§ **Problem**
Below are records; how many of their lines contain "computer"? Reply with the number and no other words.

********************

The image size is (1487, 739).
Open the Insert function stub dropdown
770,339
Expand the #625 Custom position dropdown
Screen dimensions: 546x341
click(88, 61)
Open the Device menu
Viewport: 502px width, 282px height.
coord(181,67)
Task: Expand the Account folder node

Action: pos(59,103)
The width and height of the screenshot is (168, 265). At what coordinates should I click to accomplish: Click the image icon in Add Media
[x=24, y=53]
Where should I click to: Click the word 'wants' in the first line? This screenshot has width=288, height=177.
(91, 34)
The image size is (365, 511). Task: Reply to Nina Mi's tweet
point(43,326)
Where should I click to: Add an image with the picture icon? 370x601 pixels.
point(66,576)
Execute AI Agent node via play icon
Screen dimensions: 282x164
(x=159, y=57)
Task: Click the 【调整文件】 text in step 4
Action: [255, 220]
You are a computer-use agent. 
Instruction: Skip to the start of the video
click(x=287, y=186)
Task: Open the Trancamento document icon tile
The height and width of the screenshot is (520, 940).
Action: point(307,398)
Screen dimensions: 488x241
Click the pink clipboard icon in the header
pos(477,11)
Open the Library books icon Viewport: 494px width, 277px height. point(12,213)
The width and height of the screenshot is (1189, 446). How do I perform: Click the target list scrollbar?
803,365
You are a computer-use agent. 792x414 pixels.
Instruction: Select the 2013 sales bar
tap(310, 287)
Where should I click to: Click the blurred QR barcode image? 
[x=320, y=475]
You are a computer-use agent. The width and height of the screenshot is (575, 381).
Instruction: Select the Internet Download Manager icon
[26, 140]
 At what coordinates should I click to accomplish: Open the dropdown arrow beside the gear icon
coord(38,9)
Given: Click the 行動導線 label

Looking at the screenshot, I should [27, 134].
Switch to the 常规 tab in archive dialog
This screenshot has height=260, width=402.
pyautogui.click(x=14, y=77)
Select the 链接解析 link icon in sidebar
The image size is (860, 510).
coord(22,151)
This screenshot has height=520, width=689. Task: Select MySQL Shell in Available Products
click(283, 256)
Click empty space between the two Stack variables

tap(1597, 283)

********************

§ **Final answer**
3